This is the first post in months. I’m working on a bigger essay right now, but I’ve missed publishing on this space. This is a short post is about how to trigger Flow state, and is a summary of this article by Jari Roomer. This is especially relevant now, when people are working and learning in enviroments not initially created for productivity.
Flow is a state of complete immersion in whatever activity someone is doing; often signalled by losing complete track of time. You know when it happens, but it can be triggered. This article provides ten ways that contribute to flow state.
- Eliminate all external distractions: put your phone away, turn off notifications.
- Eliminate internal distractions. This is tougher but meditation and journalling help to clear the mind. Most imporantly, don’t try to enter flow state when stressed.
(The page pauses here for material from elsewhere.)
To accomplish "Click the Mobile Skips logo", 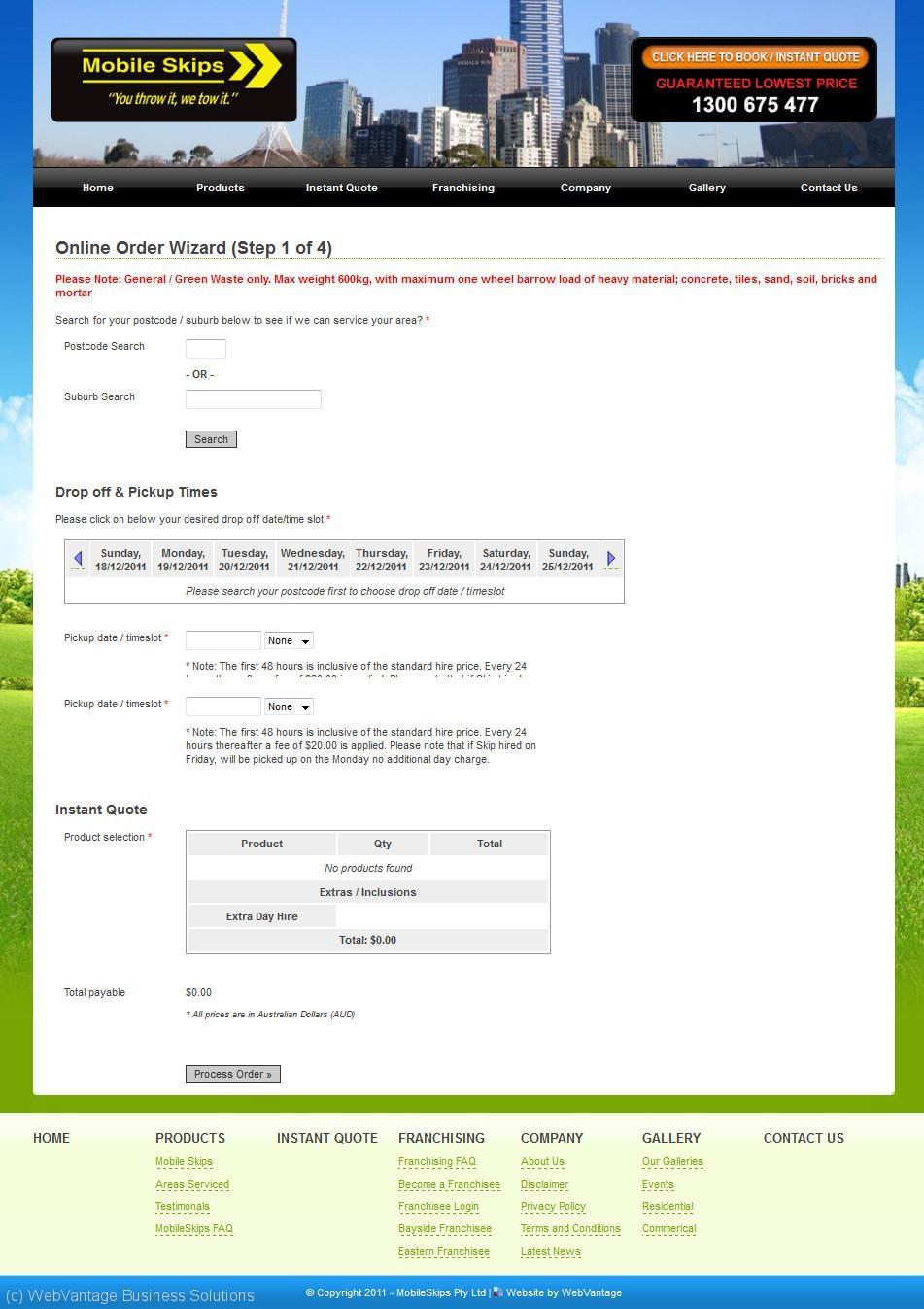I will (x=173, y=80).
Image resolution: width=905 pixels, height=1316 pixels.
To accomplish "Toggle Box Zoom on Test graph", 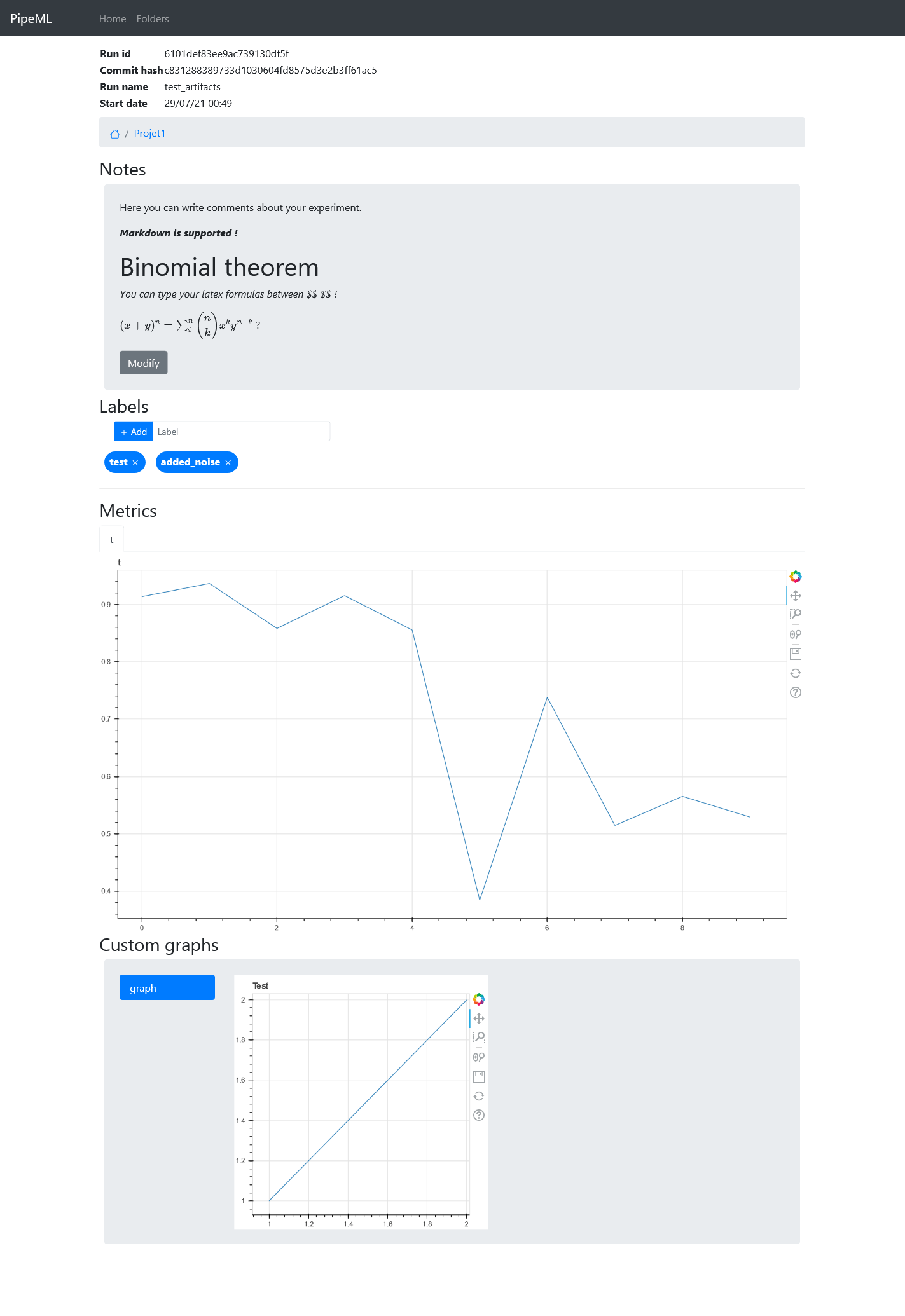I will point(479,1038).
- Work at your Biological Peak Time (BPT). Don’t fight it if you naturally get fatigued at a certain time of day.
- Listen to the right kind of music. Repetitive, non-vocal music, that stretches for an extended period of time.
- Work on one very specific task. Entering flow state with a list of things to do won’t work. Pick a task.
- The task must be challenging enough, but not TOO challenging. If it’s too difficult, it will create stress and will be difficult to reach flow (see #2)
- Have a clear outcome or goal. When you don’t know what you’re working towards, you don’t know when to finish, and procrastination loves it when this lack of clarity exists - it will push you towards quitting earlier.
- Strategically consume caffeine. 200mg per day max (each cup is about 96mg). 400mg creates anxiety.
- Stay hydrated. Not surprising but lack of hydration leads to a distracted state of mind.
- Create a mental cue. A special sentence, action that you repeat every time you want to enter flow state.